Владислав, чтобы сгладить возникшее разногласие, предложил начать со штурма, как бы намекая тем самым, что, обломав зубы о неприступный Градец, русские воеводы впредь станут прислушиваться к мнению поляков.
- Но одно условие, воевода, - добавил Владислав, обращаясь к Перенегу, - польское войско будет штурмовать Градец с суши, а русское со стороны реки. Ты сам предложил использовать плоты, друже. Значит, честь сия принадлежит русские воинам.
Перенег не стал возражать, поскольку иного и не ожидал от союзников.
Весь день польские воины засыпали глубокий ров перед восточной стеной, дабы осадная башня, которую уже собирали из множества составных частей, без помех подкатилась вплотную к стене. Помимо осадной башни у поляков имелись в обозе большие камнемёты, которые непрерывно забрасывали камнями защитников Градеца, чтобы затруднить тем обстрел из луков и катапульт копошащихся возле рва людей.
В это время русичи, укрывшись в лесу, сколачивали плоты из сухих, поваленных ветром деревьев и мастерили длинные лестницы и весла, благо в русском войске было немало плотников и древоделов, возводивших дома с помощью одного топора.
Когда все было готово к ночному штурму, к Перенегу пришёл Владимир и сообщил, что его волыняне, углубившись в лес, случайно наткнулись на потайной лаз в подземелье.
- Дружинники мои поначалу решили, что это медвежья берлога. Разворошили сухие листья и жерди, которые прикрывали лаз, и обнаружили ступени, ведущие вниз, - Владимир был объят радостным волнением. - Я думаю, что этот подземный ход ведёт не куда-нибудь, но в город.
- Счастлив твой Бог, княже, коль это действительно гак и есть, - молвил Перенег, не скрывая радости от услышанного. - Но пусть дружинники твои об этом подземелье молчат! Дабы поляки о нем не прознали и от штурма не отказались. Отвлекать градчан все равно придётся. Пускай поляки этим и занимаются, а мы тем временем проберёмся в Градец как мыши по норе.
И Перенег с заговорщической улыбкой подмигнул Владимиру.

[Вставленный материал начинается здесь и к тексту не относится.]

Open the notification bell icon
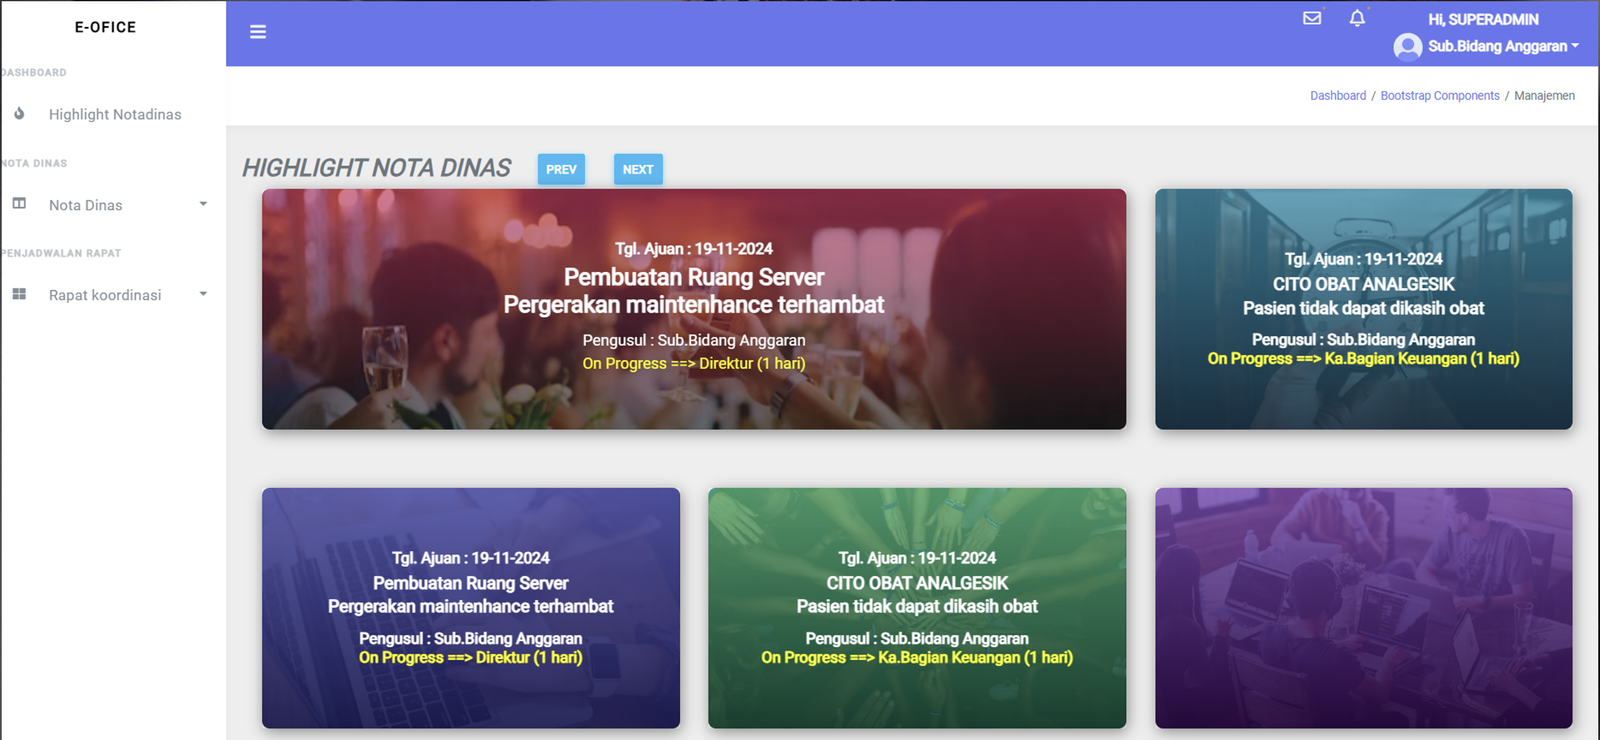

Подземный ход и впрямь вёл в город. Отряд русичей, возглавляемый Владимиром, пробрался в Градец перед рассветом, когда поляки остервенело, но безуспешно пытались сбросить градчан с восточной стены. Но когда в спину защитникам города ударили русичи, всякое сопротивление разом прекратилось, градчане ударились в повальное бегство. Они прыгали со стен в ольховые заросли, росшие по берегам протоки, садились в лодки и плыли вниз по течению Одры. Лишь немногие ещё пытались защищаться, запираясь в башнях и домах.